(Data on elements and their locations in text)
╔══

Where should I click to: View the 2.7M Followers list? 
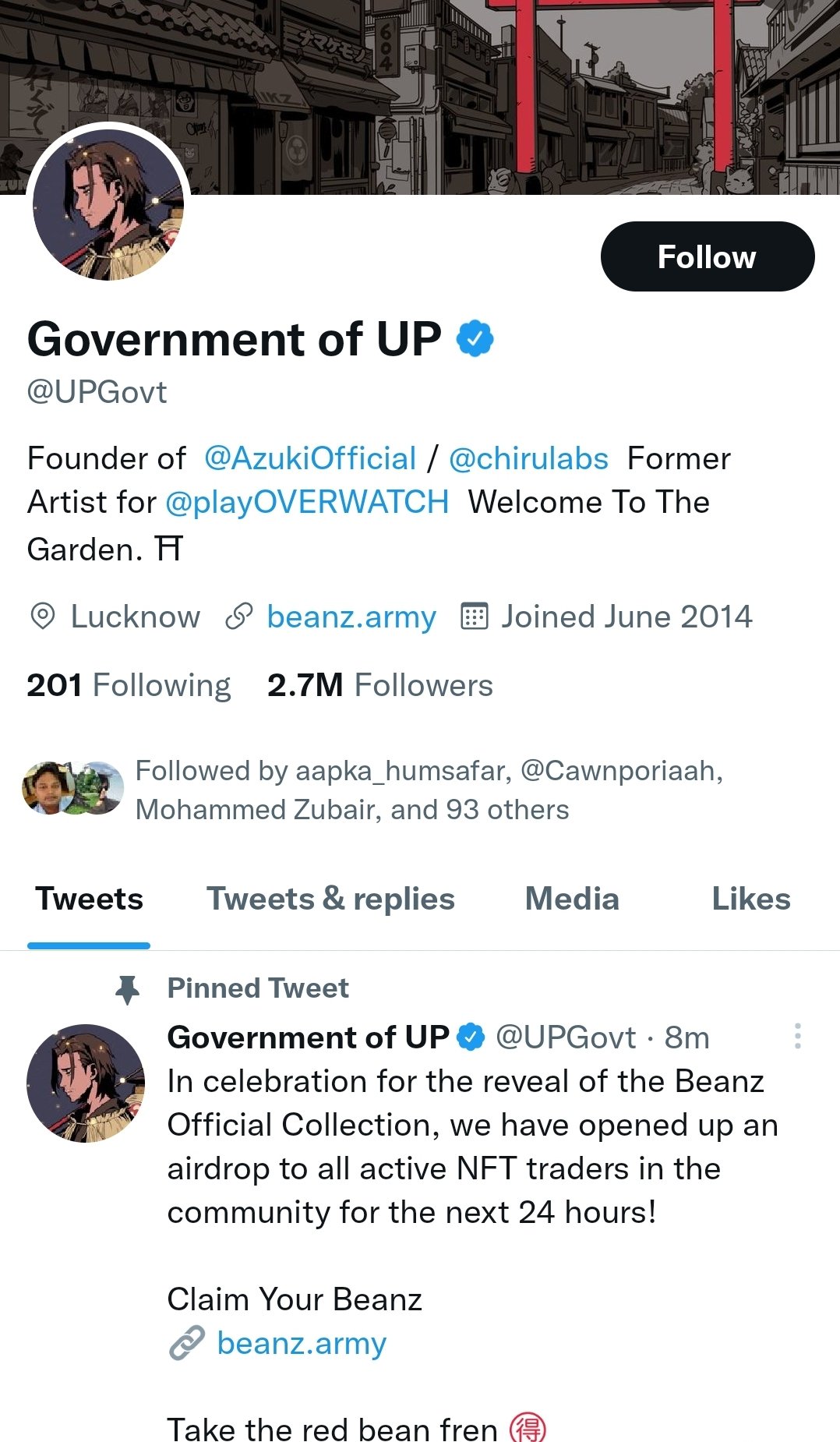(380, 685)
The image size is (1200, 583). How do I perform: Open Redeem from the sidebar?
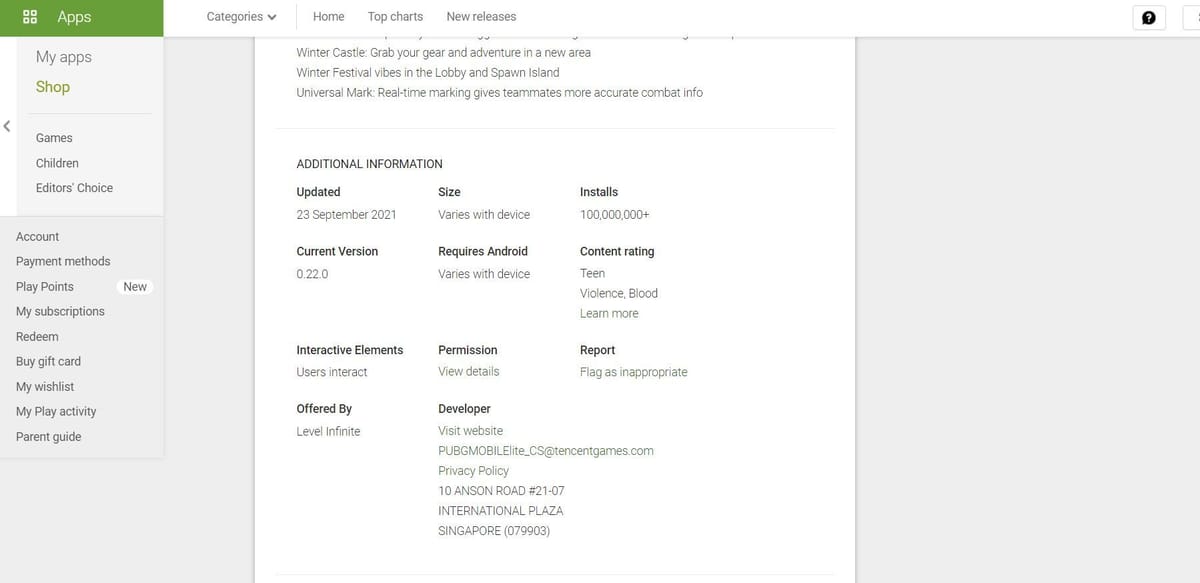click(37, 337)
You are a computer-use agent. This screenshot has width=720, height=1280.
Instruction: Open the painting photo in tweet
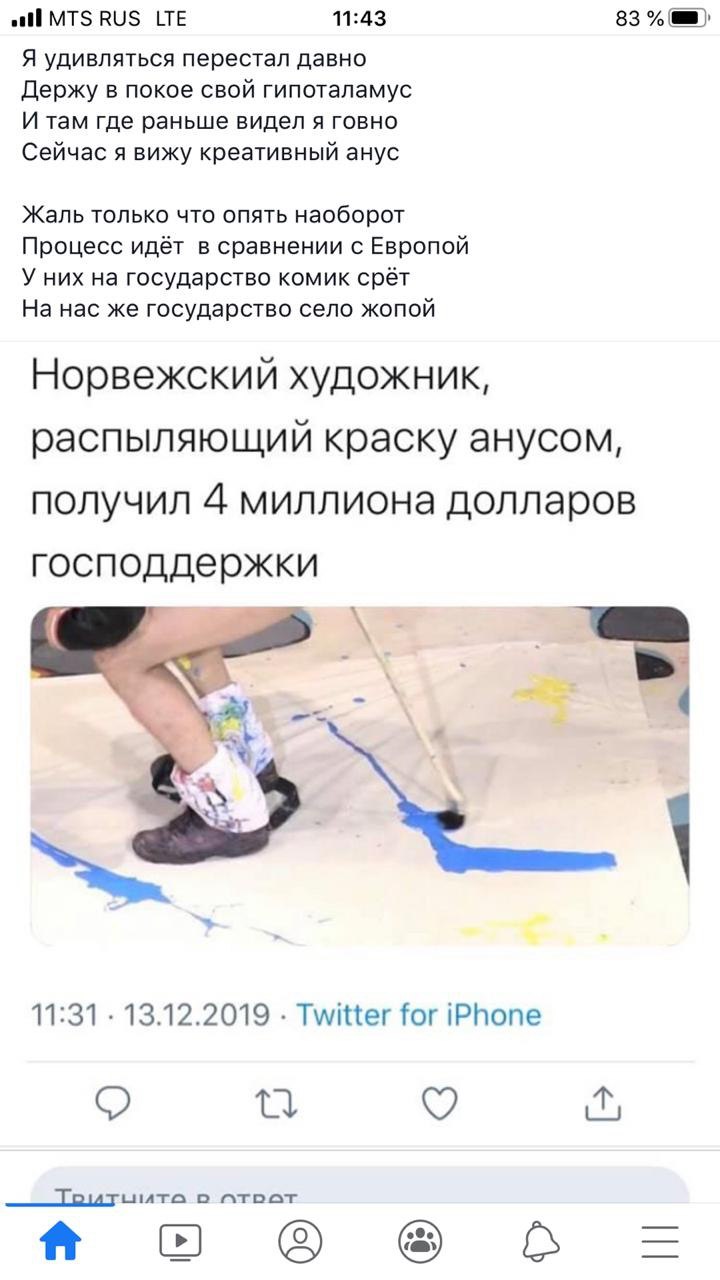pos(360,776)
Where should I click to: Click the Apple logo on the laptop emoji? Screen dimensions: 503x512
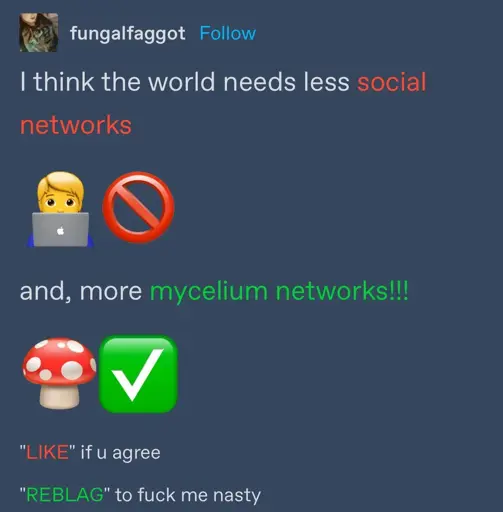pyautogui.click(x=60, y=230)
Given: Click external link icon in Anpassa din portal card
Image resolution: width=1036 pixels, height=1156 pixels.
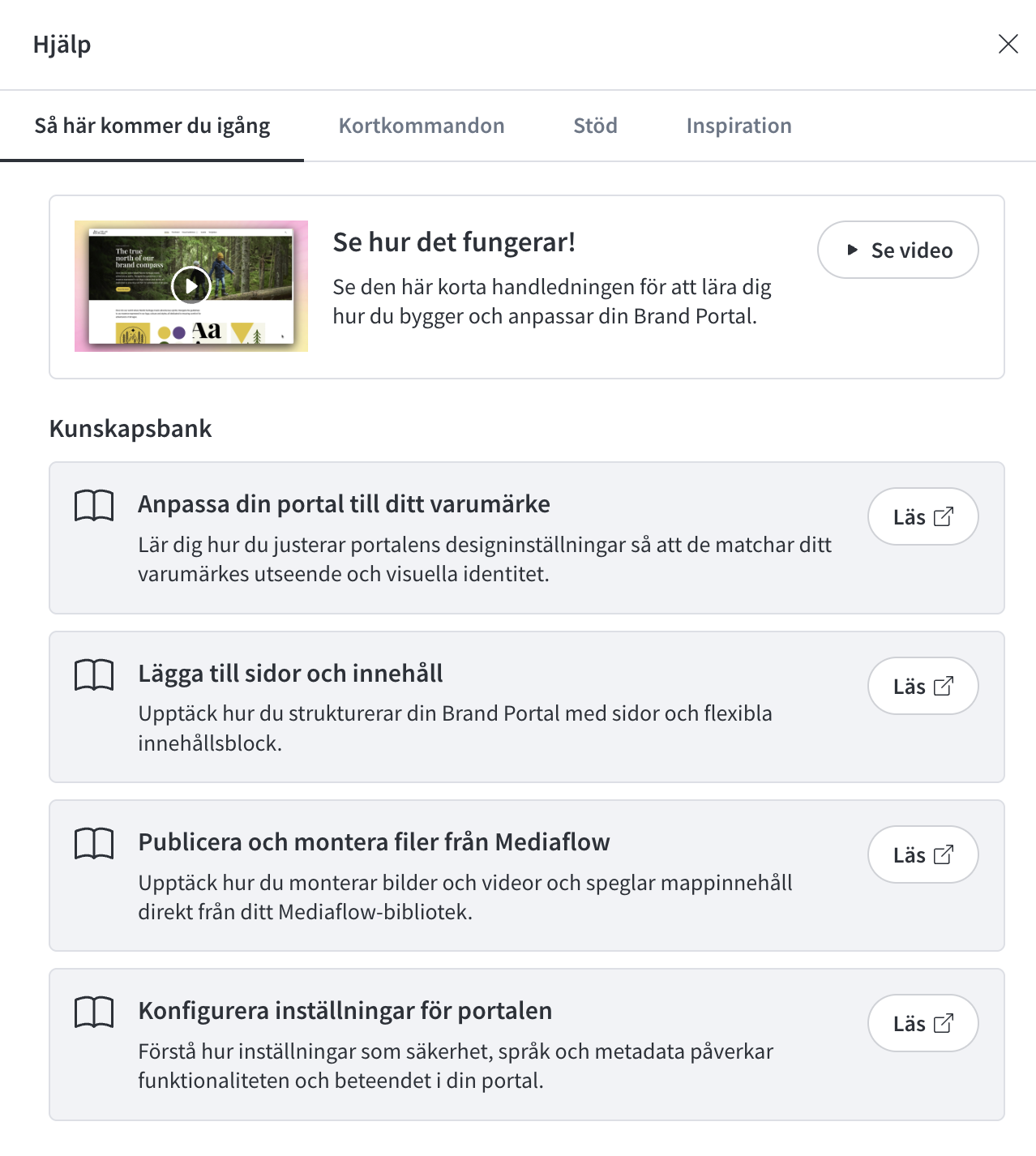Looking at the screenshot, I should point(944,516).
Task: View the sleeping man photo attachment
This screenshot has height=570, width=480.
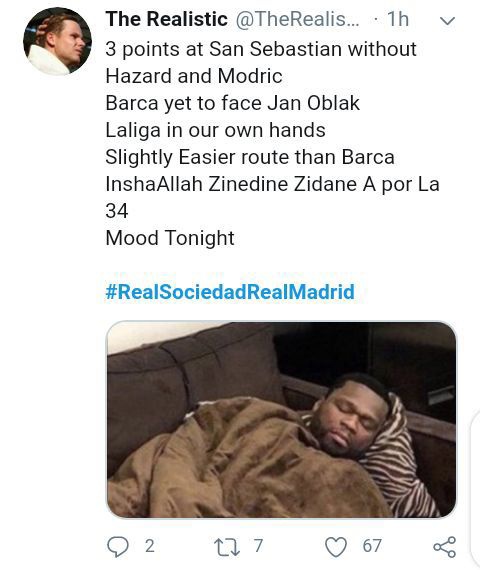Action: [x=281, y=420]
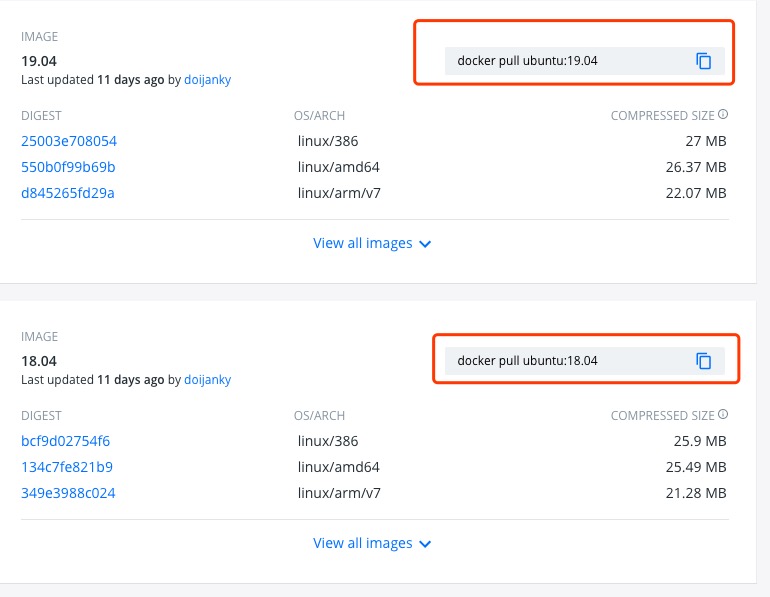Expand the chevron under the 19.04 image list

(x=426, y=244)
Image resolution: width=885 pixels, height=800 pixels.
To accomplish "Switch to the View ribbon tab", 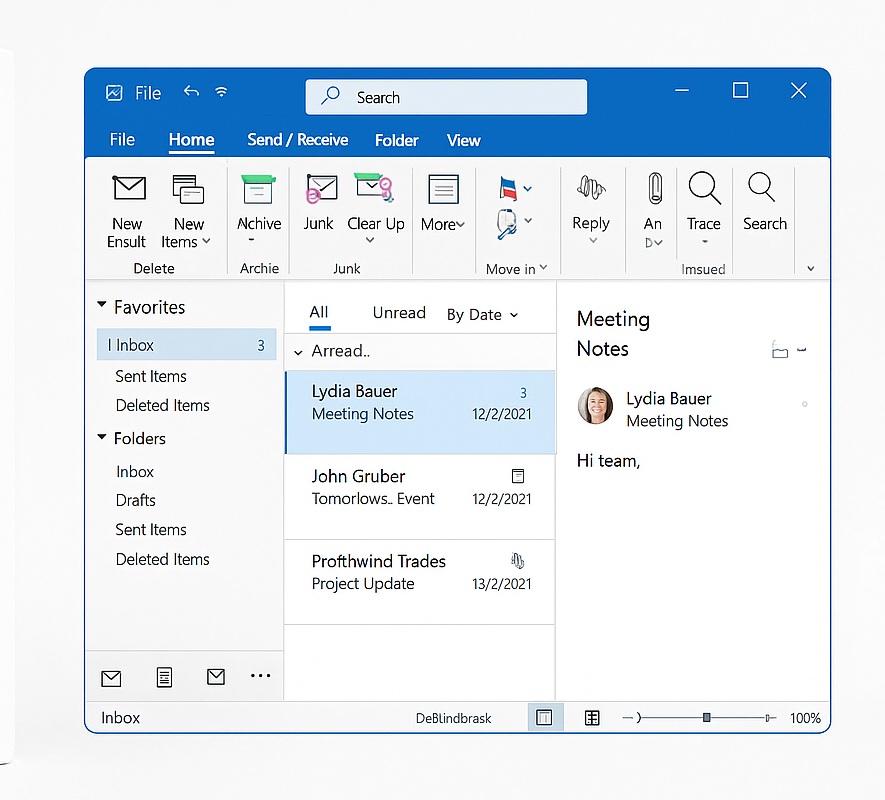I will 463,140.
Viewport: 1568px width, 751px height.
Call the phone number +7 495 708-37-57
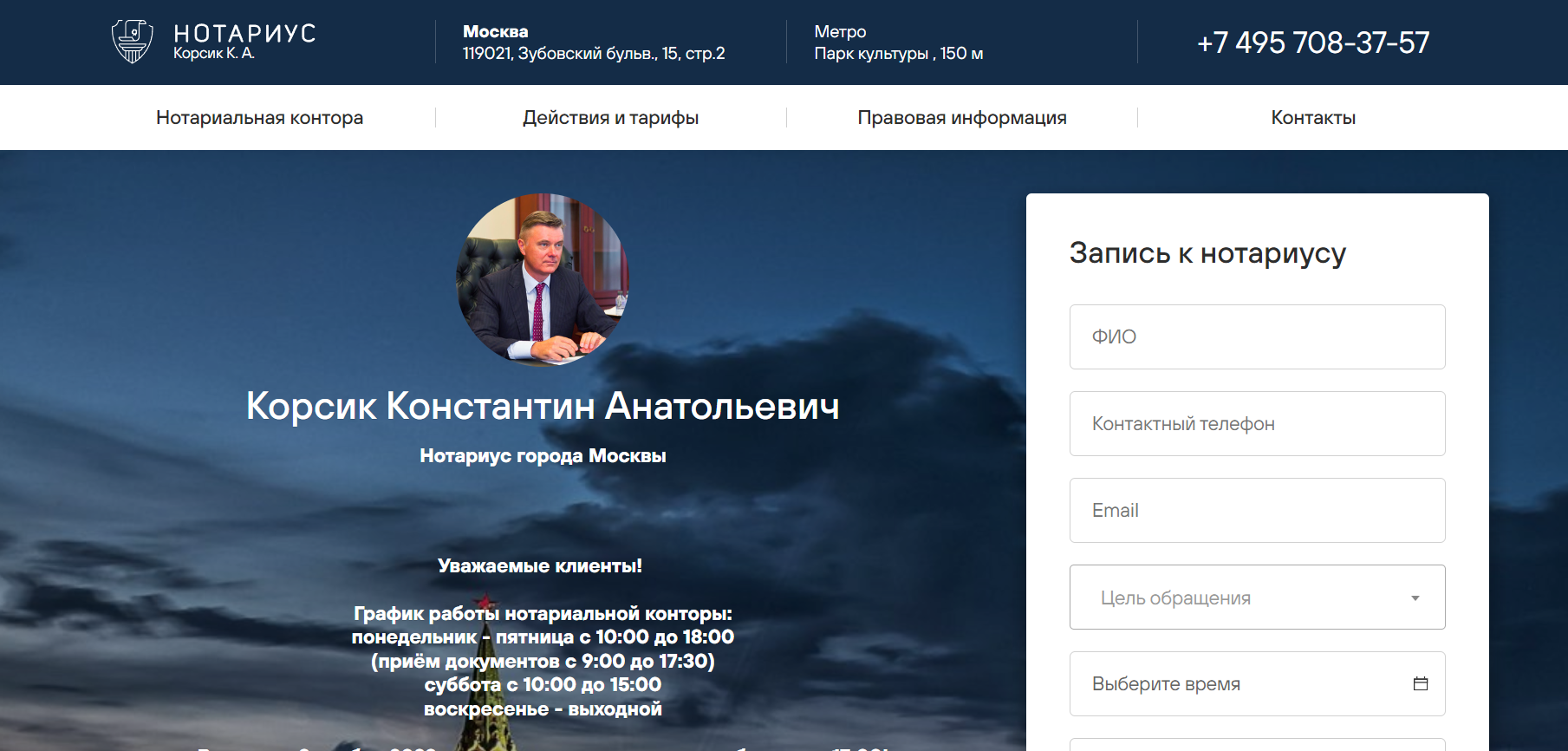point(1312,42)
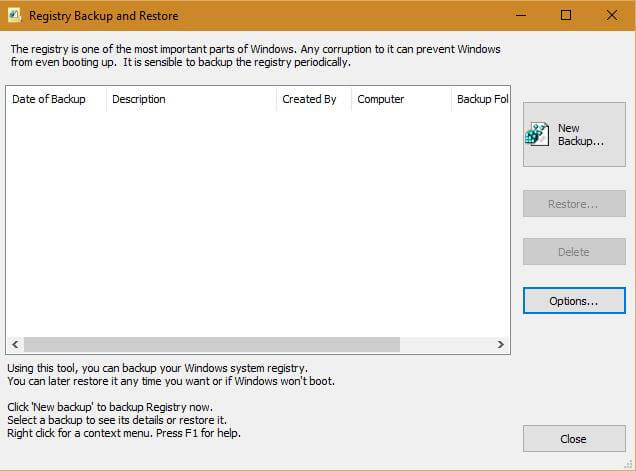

╚══

[Aim of the task] Reproduce the data verbatim, starting at the line that contains "Where should I click to: Click" and ending at the line that contains "Looking at the", with both of those lines included. Omit the pictures from your reproduction.

[Solved problem]
Where should I click to: Click the Apple logo on the laptop emoji? Screen dimensions: 503x512
pyautogui.click(x=60, y=230)
Given: Click external link icon in Anpassa din portal card
Image resolution: width=1036 pixels, height=1156 pixels.
Looking at the screenshot, I should point(944,516).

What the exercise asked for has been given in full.